Documenting AI use for Reproducible Research

Living document — last updated 06/02/2026. Guidelines are revised periodically as AI tools and documentation standards evolve.

1. Purpose

These guidelines cover ways to improve the reproducibility of AI assisted analytical processes, and how to document use of AI in reproducible research packages.

Full replication of AI-assisted steps is not possible in the traditional sense. Since large language models are non-deterministic, running the same prompt twice may produce different outputs. The goal is therefore transparency, not exact replication. We additionally offer guidance on steps to take to improve the reproducibility of AI-assisted processes.

The standard is: a reviewer must be able to understand what model was used, exactly how the model was prompted, and how the output was validated.

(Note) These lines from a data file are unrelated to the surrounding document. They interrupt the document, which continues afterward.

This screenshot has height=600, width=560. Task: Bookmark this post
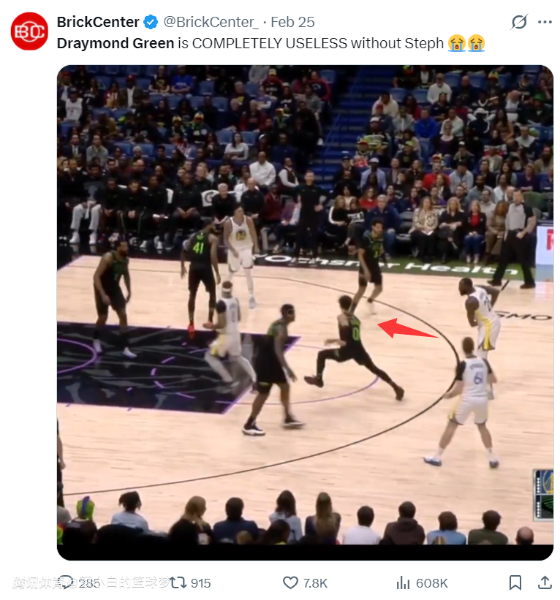(x=515, y=582)
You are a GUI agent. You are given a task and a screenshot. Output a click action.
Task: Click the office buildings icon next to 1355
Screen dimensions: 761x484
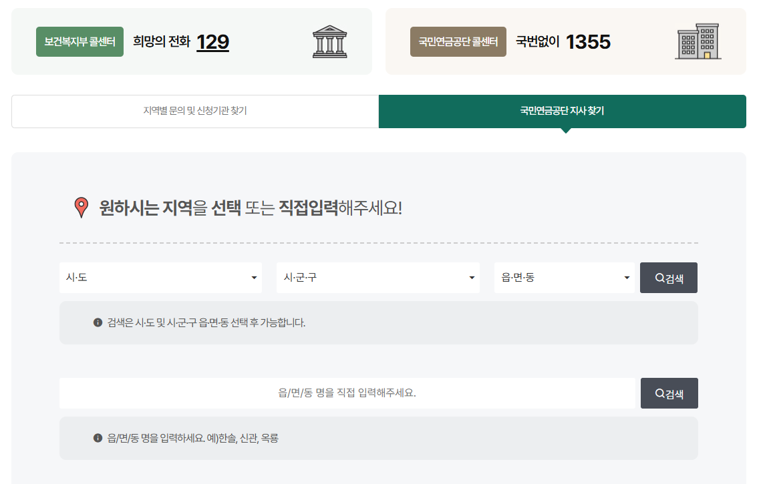[x=700, y=41]
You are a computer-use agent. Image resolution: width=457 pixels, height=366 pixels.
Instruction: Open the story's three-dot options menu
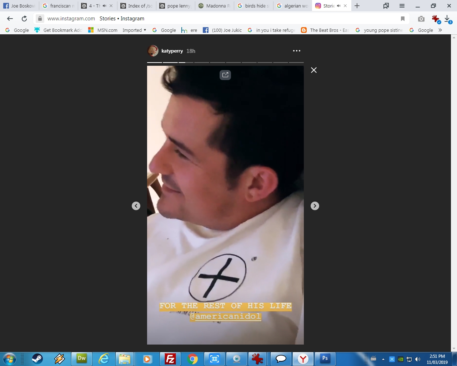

Rather than re-running prompts, reviewers will focus on whether the available documentation is sufficient for a third party to replicate the query.

2. Scope — Documenting AI generated outputs in a reproducibility package

This guideline applies when an AI tool directly produces an analytical output that is used in a knowledge product. Examples include using AI for:

Categorizing or coding qualitative responses
Generating thematic groupings or keyword lists
Producing summaries, classifications, or structured tables from text data
Drafting narrative assessments, country profiles, or reform recommendations that appear in the final product
Generating structured action plans or diagnostic outputs used in the knowledge product
Any AI-generated result that feeds directly into a finding, table, or exhibit

This guideline does not apply when AI was used as a coding assistant to help write or debug scripts (e.g., using GitHub Copilot or Claude to write Stata or Python code). In those cases, the script itself is the auditable output and is already required to be included in the package. Researchers are encouraged to disclose the use of AI coding tools in their README (e.g., “Code was developed with the assistance of GitHub Copilot/Claude Code”), though this is not a strict requirement.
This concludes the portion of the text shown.